Best embodiment of corporate purpose
Best embodiment of corporate purpose
Helping Britain Prosper
LBG’s journey to becoming a purpose-led business
Lloyds Banking Group
Agency: Given
Lloyds Banking Group has an ambition to become a truly purpose-driven organisation, by bringing its long-standing purpose Helping Britain Prosper to life in ways that benefit society and create a better, more sustainable business. However, to achieve such an impact, the bank realised that there needed to be greater clarity on what its purpose meant and how that could be translated into daily decision-making.
To achieve this, Lloyds Banking Group decided to focus on the biggest societal issues that the country is facing where it can drive significant positive impact while achieving profit with purpose through its core business, innovative solutions and cross-group collaborations.
Working with purpose agency Given, Lloyds Banking Group first sought to understand what its purpose meant to its employees and its customers. It launched the biggest purpose conversation in its history. Using online surveys and workshops, together with face-to-face interviews, Given gathered thousands of perspectives from across the banking group, including all its 300 senior leaders.
It also engaged 2,500 retail and banking customers in the conversation. More than 100 customers participated in six co-creation workshops, alongside more than 50 stakeholders.

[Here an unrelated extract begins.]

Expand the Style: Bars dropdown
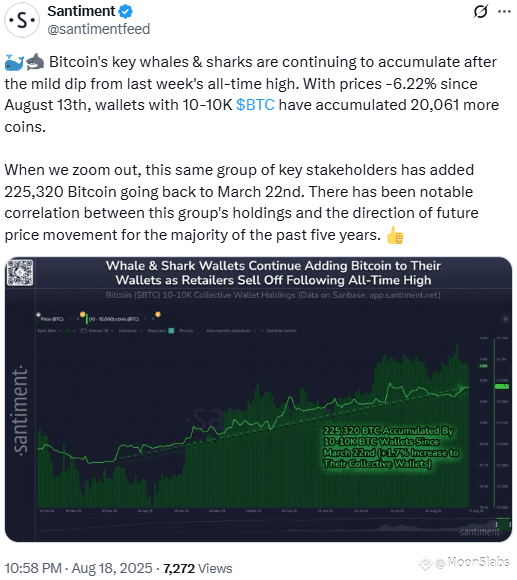The image size is (517, 580). coord(49,331)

These discussions revealed what Helping Britain Prosper really meant to all the bank’s stakeholders, which led to its new purpose-driven mission: We help Britain prosper by creating a more sustainable and inclusive future for people and businesses – shaping finance as a force for good.
This mission underpins the corporate purpose, providing it with substance, while also setting out the role that Lloyds Banking Group wants to play in the world and how it can get there.
To ensure that its mission stood for more than just words on a wall, Lloyds Banking Group worked with Given to hardwire its purpose and values into its systems and processes, to help the organisation make decisions differently. For example, committee templates, policies and design frameworks all now incorporate purpose, making sure that all decisions are weighed up against that.
Immersive workshops with senior leaders helped them to practice purpose-driven decision making using live scenarios, which led to a six-point uptick in engagement metrics. But to softwire purpose into the hearts and minds of all colleagues, tools, such as ‘session in a box’, were created, which allows anybody within the bank to run purpose-decision making sessions.
But Lloyds Banking Group also recognised that it had to be seen to make tough decisions, which demonstrated its purpose in action. It subsequently became the first British bank to stop direct financing to new oil and gas exploration projects. Working with new strategic charity partner Crisis, it has called for one million additional social and affordable homes and is now working with other partners to unlock supply. Through its new division Citra Living, Lloyds is expanding the availability of rental homes and has launched Citra Pathways to help more people onto the property ladder through shared ownership.
It is also launching strategic partnerships and convening other industry players to pilot solutions to create greener infrastructure and real estate, such as Local Low Carbon Accelerator, while engaging with local authorities to identify opportunities to drive regional regeneration.
But the bank has also not forgotten its customers and is proactively supporting them through the cost-of-living crisis and helping them to rebuild and improve their financial resilience.
The judges described the entry as demonstrating ‘real commitment, with some good first starter actions’, adding: ‘This is a brilliant example of inside out thinking to build an authentic brand purpose, aligning everyone from chairman to retail staff and then building externally.’